== Exercise aim ==
The answer must consist of every line below containing "agent".

(Stored data entries)
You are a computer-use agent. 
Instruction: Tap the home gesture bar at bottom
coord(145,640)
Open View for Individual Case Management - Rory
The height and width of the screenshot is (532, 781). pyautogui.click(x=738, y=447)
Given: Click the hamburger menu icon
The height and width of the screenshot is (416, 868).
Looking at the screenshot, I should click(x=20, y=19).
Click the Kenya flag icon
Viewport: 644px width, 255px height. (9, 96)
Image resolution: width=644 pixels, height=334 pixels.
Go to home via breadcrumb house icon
...
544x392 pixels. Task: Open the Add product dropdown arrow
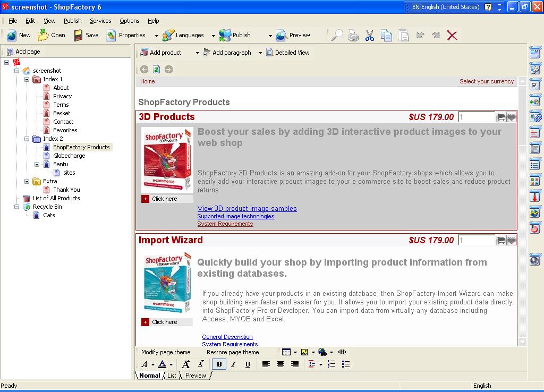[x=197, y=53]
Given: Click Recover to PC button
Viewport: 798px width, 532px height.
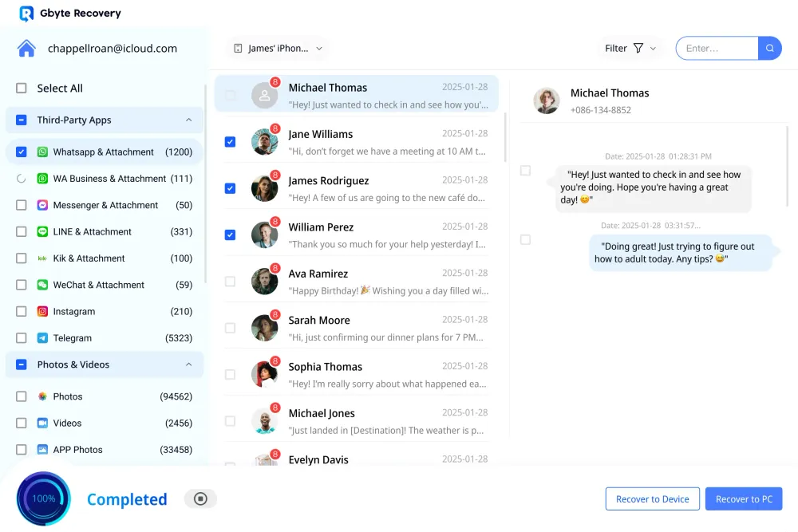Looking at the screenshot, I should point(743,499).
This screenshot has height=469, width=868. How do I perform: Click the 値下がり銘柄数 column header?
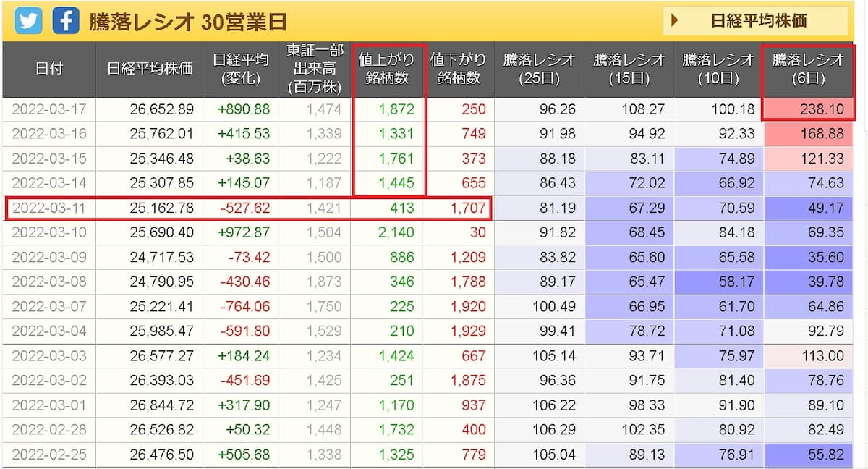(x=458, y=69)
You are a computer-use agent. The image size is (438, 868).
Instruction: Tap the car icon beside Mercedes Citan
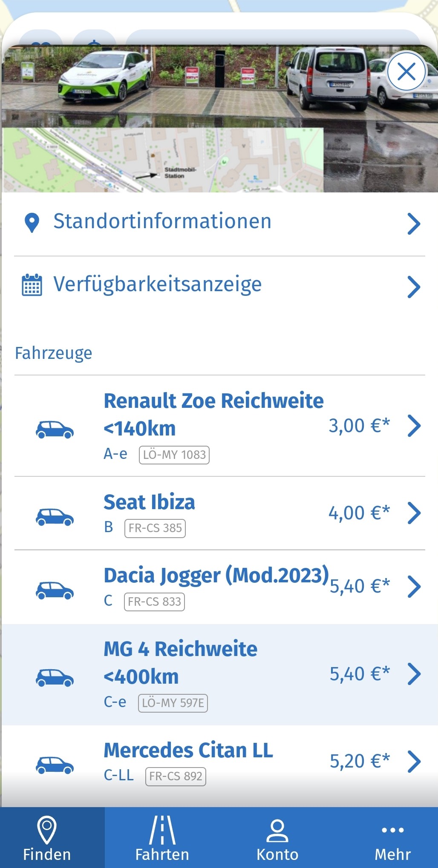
--
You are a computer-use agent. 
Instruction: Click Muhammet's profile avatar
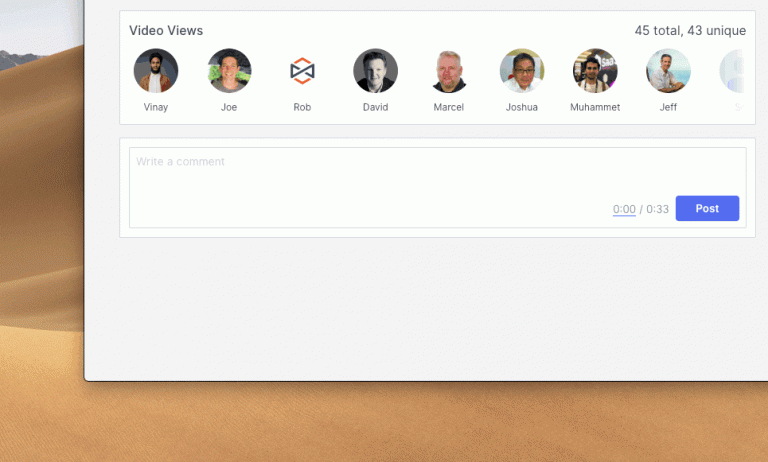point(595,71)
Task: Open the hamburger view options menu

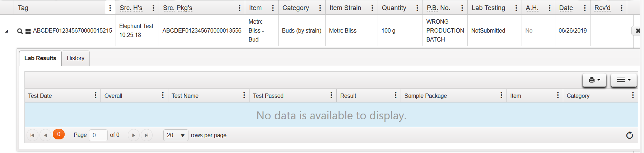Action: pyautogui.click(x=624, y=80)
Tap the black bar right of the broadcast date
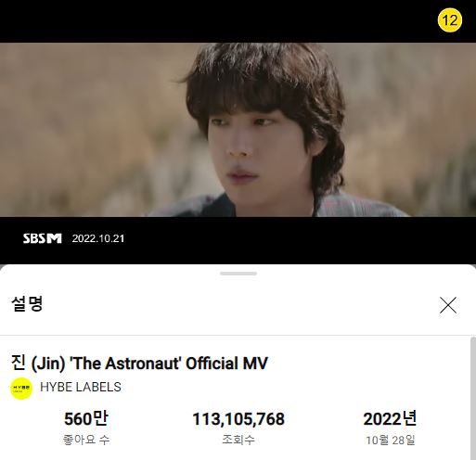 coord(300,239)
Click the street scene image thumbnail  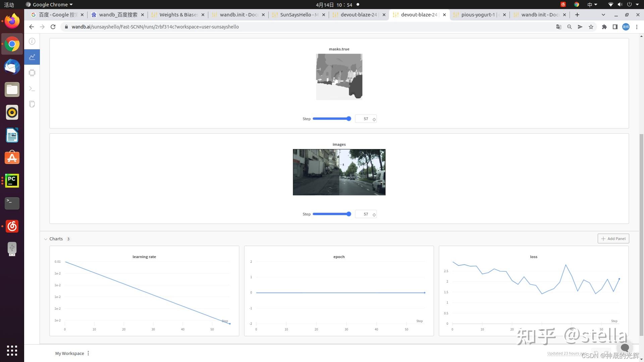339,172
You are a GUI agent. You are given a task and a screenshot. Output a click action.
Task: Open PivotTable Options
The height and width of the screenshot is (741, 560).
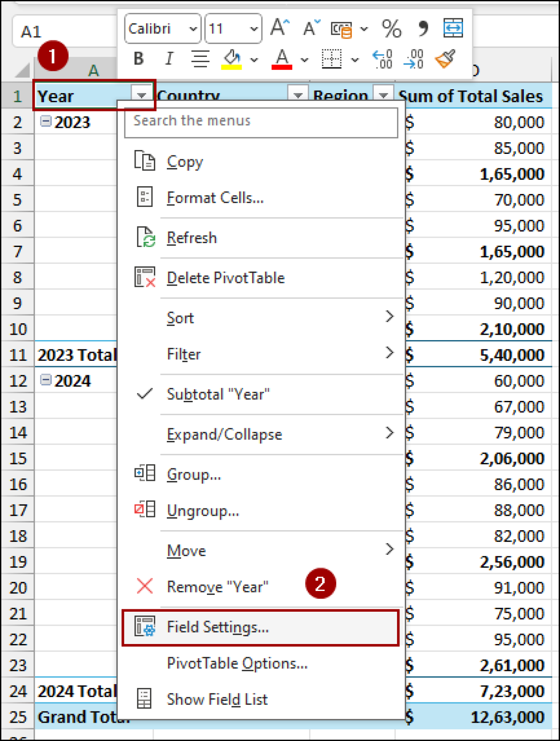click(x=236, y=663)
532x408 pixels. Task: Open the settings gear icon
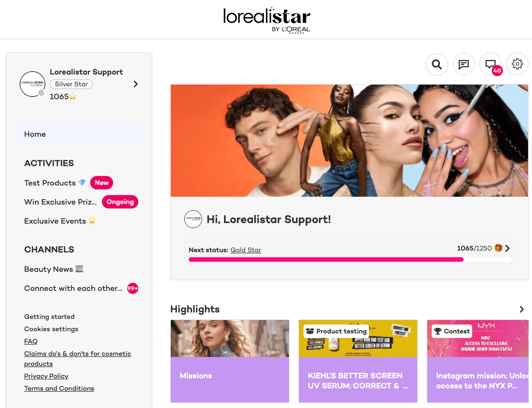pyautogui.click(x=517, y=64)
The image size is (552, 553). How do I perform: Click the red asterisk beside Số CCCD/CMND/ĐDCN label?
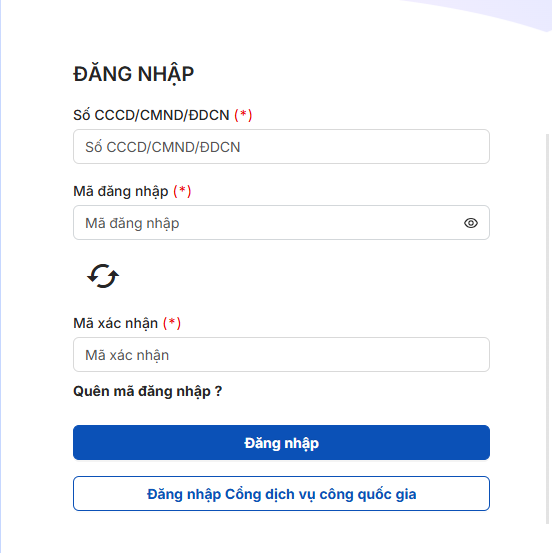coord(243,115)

== Task response ==
You are a computer-use agent. 
You are a computer-use agent. The image size is (438, 868).
You are a computer-use agent. 
You are a GUI agent. You are given a task and a screenshot. Output a click action.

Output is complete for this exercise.